American Woman is a 2019 drama film written and directed by Semi Chellas, in her feature directorial debut. It stars Hong Chau, Sarah Gadon, John Gallagher Jr., Lola Kirke, David Cubitt, Jordan Pettle, Richard Walters and Ellen Burstyn. Based on the 2003 novel of the same title by Susan Choi, the film is a fictional account of Wendy Yoshimura, the real-life woman who cared for heiress Patty Hearst after she was abducted.

It had its world premiere at the Tribeca Film Festival on April 28, 2019, was released in Canada on June 30, 2020, by Elevation Pictures.

==Plot==

Adept at living off the grid ever since she masterminded an act of violence against the American government, 25-year-old former radical Jenny Shimada agrees to take care of three fugitives who are on the run. One of the three fugitives happens to be the kidnapped granddaughter of a wealthy newspaper magnate and has become a national celebrity for embracing her captors’ ideology and joining their revolutionary cell.

==Cast==

- Hong Chau as Jenny
- Sarah Gadon as Pauline
- John Gallagher Jr. as Juan
- Lola Kirke as Yvonne
- Ellen Burstyn as Miss Dolly
- David Cubitt as Agent John Spivey
- Jordan Pettle as Rob Frazer
- Richard Walters as Thomas

==Production==
In September 2017, it was announced Hong Chau had joined the cast of the film, with Semi Chellas directing from a screenplay she wrote.
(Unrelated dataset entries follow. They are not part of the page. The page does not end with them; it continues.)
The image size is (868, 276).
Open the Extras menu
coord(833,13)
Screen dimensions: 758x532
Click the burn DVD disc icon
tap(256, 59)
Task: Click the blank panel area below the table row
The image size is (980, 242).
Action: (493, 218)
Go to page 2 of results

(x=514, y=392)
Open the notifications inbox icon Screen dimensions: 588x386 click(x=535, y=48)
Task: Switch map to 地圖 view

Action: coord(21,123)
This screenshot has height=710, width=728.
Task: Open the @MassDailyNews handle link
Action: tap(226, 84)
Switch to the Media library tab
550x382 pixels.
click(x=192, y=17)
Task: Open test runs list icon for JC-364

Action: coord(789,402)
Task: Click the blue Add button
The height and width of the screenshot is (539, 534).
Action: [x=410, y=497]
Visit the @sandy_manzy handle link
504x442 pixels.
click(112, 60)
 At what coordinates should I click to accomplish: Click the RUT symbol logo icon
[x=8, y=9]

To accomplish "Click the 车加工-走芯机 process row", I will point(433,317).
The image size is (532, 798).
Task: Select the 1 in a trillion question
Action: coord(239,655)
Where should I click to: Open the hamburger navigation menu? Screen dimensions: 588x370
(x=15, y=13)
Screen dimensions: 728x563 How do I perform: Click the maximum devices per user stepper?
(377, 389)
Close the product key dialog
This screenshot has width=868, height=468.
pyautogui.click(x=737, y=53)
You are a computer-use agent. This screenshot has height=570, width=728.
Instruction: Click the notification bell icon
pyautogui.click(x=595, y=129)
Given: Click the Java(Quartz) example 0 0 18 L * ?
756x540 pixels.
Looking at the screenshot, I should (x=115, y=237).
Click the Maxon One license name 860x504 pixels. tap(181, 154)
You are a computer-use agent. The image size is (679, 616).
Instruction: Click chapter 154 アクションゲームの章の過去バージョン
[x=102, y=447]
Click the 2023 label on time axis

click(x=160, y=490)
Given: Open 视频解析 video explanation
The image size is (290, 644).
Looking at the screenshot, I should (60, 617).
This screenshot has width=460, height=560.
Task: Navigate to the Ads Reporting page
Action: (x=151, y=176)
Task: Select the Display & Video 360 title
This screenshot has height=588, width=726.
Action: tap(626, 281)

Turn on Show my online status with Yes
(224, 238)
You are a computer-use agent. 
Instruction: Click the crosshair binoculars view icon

Killer Films was announced as producing the film.

==Release==
The film had its world premiere at the Tribeca Film Festival on April 28, 2019. It had a gala premiere at the Toronto International Film Festival in September 2019.

== Reception ==
, of the reviews compiled by Rotten Tomatoes are positive, with an average rating of . The Globe and Mail calls it a "Canadian heist thriller American Woman knows when to simmer and when to boil over."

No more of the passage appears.